1. cirque de versteh:
ich lese nochmal unsere ganze bisherige auseinandersetzung mit "flüchtige monde" und miteinander, und ich stelle fest, wir haben mehr zeit mit den bedingungen des lesens-selber verbracht als mit dem konkret zu lesenden dings. dass ein text anlass gibt, erstmal über grundätzliches klarheit zu kriegen, sagt nicht das schlechteste über ihn.

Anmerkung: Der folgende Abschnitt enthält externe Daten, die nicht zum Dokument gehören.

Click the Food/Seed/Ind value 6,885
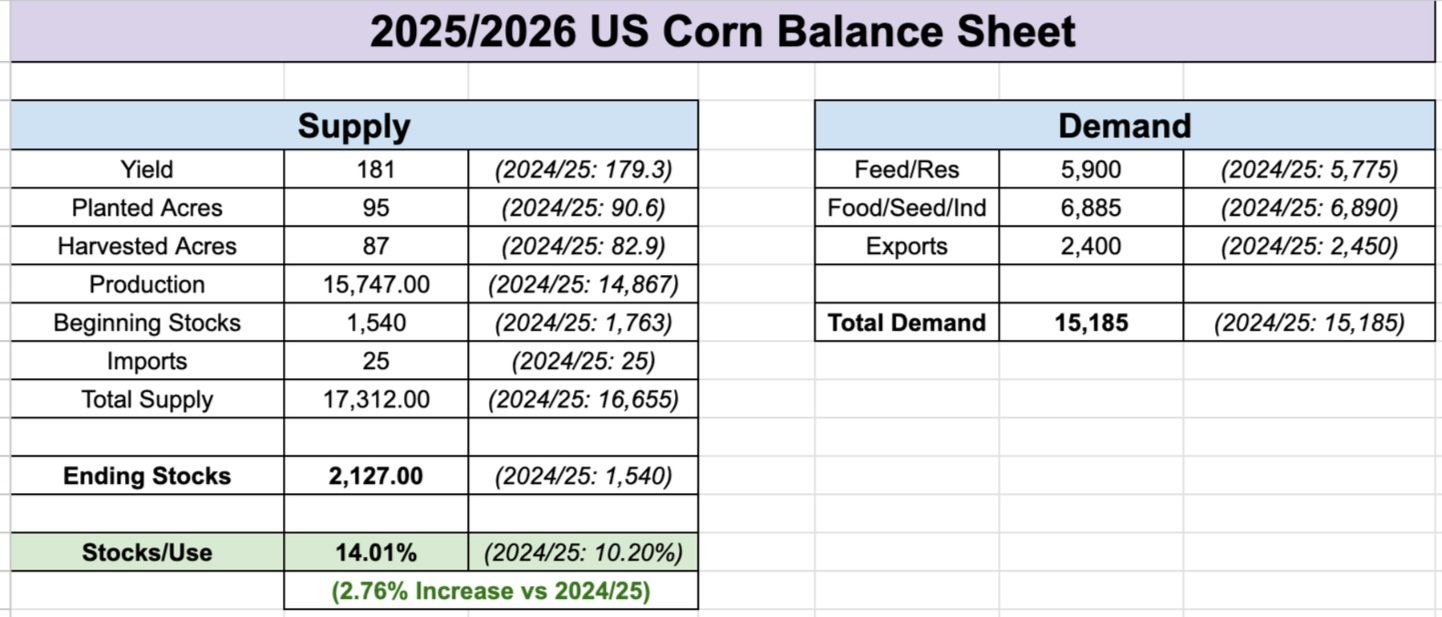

ich stelle ausserdem fest, mein versuch vorhin, das thema aussen vor zu halten mittels extraabsatz ("protokollarisches") ward mißverstanden als (feindselige?) reaktion auf elkes spezielle lesart / leseweise. da muß ich was falsch gemacht haben. die idee dort war, konziliant zu sein: individuelle versteh- und nichtversteh-konzepte müssen ja nicht, können ja gar nicht gegeneinander ins feld geführt werden, da doch die entscheidung über ihre allfällige richtigkeit (besser: angemessenheit) ganz anderswo fällt, nämlich eben siehe oben, techniksoziologie, aufschreibemodelle, reproduktionszusammenhänge von text, von wissen. daran dann multipel festgemacht ist die frage: "was ist die objektive gesellschaftliche funktion von solchem und solchem geschriebenen?" (was natürlich nichts zu tun hat mit der sehr subjektiven funktion von text fürn einzelnen autor / leser; ein unterschied, der, siehe wieder oben, in den bildendenkunst-diskursen längst durchgekauet ist, und an dessen undurchgekautheit die dichtung diutiscer zunge seit jahrzehnten laboriert).

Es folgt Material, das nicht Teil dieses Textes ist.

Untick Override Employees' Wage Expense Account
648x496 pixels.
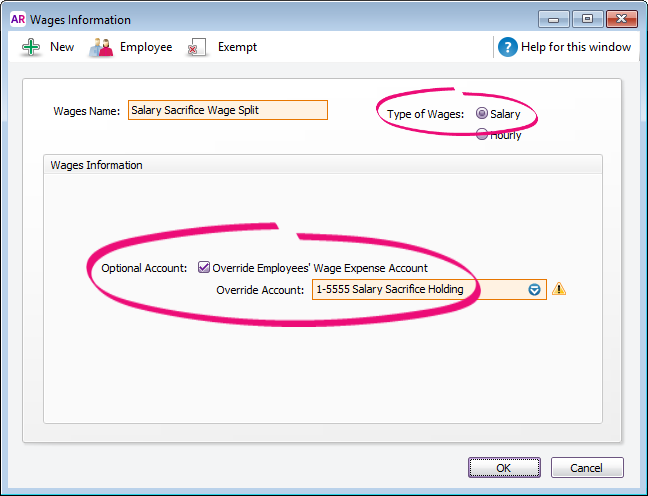pos(204,268)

das zweite mißverständnis (wie gesagt: ich gehe davon aus, dass ich vorhin einfach zu unkonzise war) wäre dann, dass, wenn die entscheidung übers verstehen anderswo falle, eh schon egal wär, ob das zeug im text (gebärvögel und so) einem sinnvoll / sinnlos vorkomme. elke schreibt:
Das scheint mir zielführender, als anzunehmen, dass "verstehen"ohnehin in andere wissenschaftliche Bereiche gehört, und es deshalb auch egal ist, ob Vögel gebären, statt Eier zu legen, (...)
(...)
Vielleicht sollten wir uns auf die Flugbahn konzentrieren. Die Flugbahn als unsere individuelle Leseerfahrung mit dem Buch. Wenn wir uns darauf beschränken, diese Flugbahn sehr genau zu beobachten (...)

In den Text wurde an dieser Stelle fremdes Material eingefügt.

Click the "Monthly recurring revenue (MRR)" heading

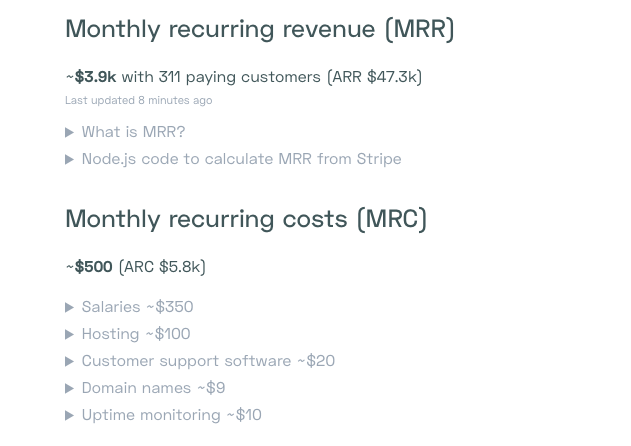coord(260,29)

und zu dieser individuellen leseweise, über die wir uns dann sinnvoll austauschen können, gehört mmn dazu, dass zeug im text mit unserem verständnis von welt zusammenpasst (eier) oder nicht zusammenpasst (lebendgeburt), und welche produktiven reibungen das ggf. macht.
2. kommentarkommentar:
frank half uns wortreich auf diverse sprünge, breitete kriterien aus in seinem langen kommentar zu yevgeniy. und dann kommt leser florian und fordert forsch:
Wer soll das denn alles lesen? Mich wundert langsam nicht mehr, dass keiner Lyrikkritik liest, das ermüdet. Mein Prof. würde sagen, fass das mal zusammen, was du da sagen willst in max. 12 Sätzen.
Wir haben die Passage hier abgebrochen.